(Aim of the exercise) In the dog nail trimming discussion, write out the stretch from "The Pedi-Paw is" through "it works great." again, replacing "guillotine clippers" with "scissor clippers".

── Passage to read ──

Does it matter which direction the blade comes from? I’ve been going from the up side of the nail down.

syz's avatar

It shouldn’t, although I do it the opposite way (only because there’s a natural notch on the bottom of the nail that gives me a starting point).

hug_of_war's avatar

My dog is too afraid of the sound of the pedi-paw so it was useless for him.. He’s small (6–8ish lb mini pin) and it just freaked him out too much, even after repeatedly trying to get him used to it, so that’s something to think about.

crisw's avatar

The Pedi-Paw is just a type of Dremel tool. Most professional groomers I know just use the Dremel. Quick, easy, and no bleeding.

Clair's avatar

i hate the guillotine clippers. but i just bought pedi-paws and i absolutely love it. i have two chihuahuas and one was an abused meth dog and it doesn’t scare her at all. it works great.

───
── Data excerpts ──

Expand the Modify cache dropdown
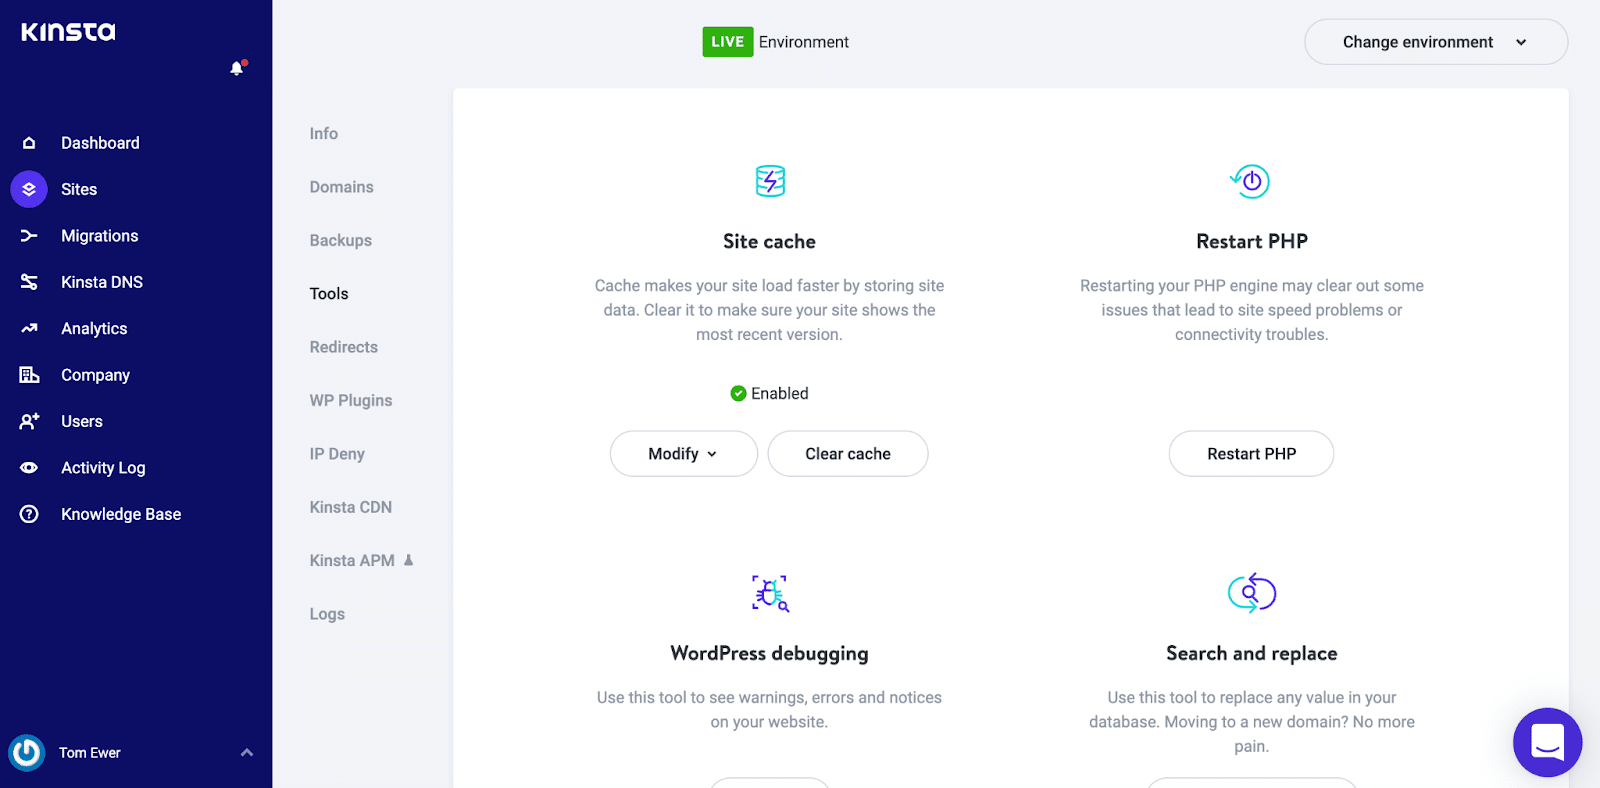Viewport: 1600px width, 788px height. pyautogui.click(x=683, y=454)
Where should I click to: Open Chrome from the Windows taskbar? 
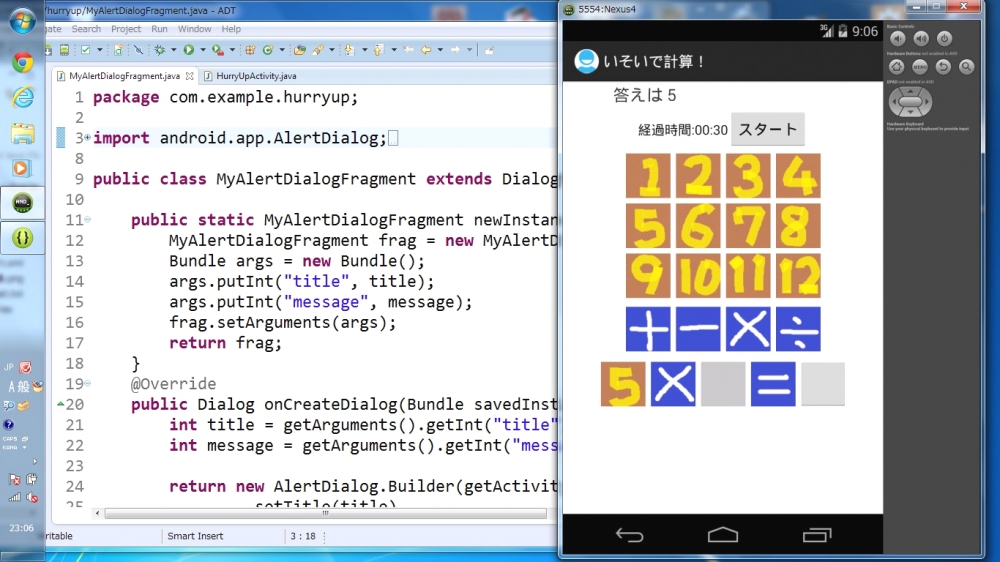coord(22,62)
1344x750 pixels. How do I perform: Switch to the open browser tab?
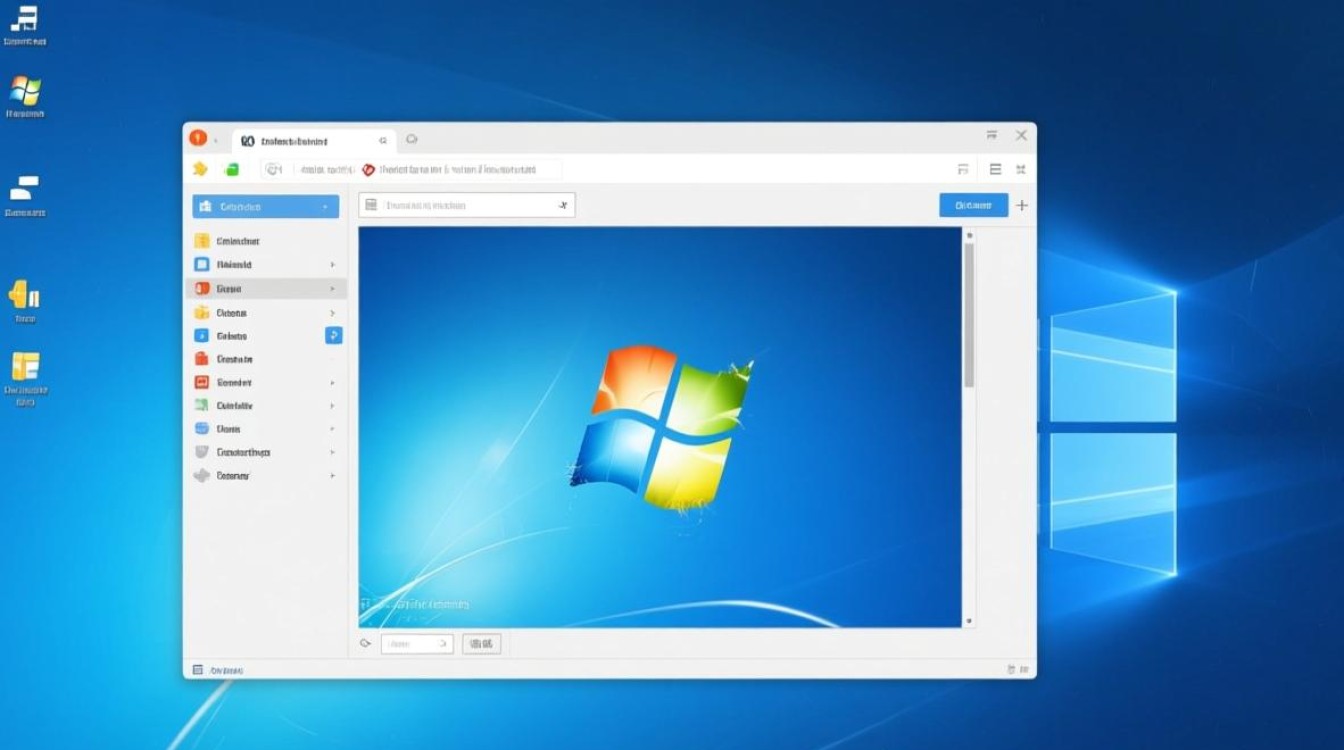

───

(Exercise solution)
The Pedi-Paw is just a type of Dremel tool. Most professional groomers I know just use the Dremel. Quick, easy, and no bleeding.

Clair's avatar

i hate the scissor clippers. but i just bought pedi-paws and i absolutely love it. i have two chihuahuas and one was an abused meth dog and it doesn’t scare her at all. it works great.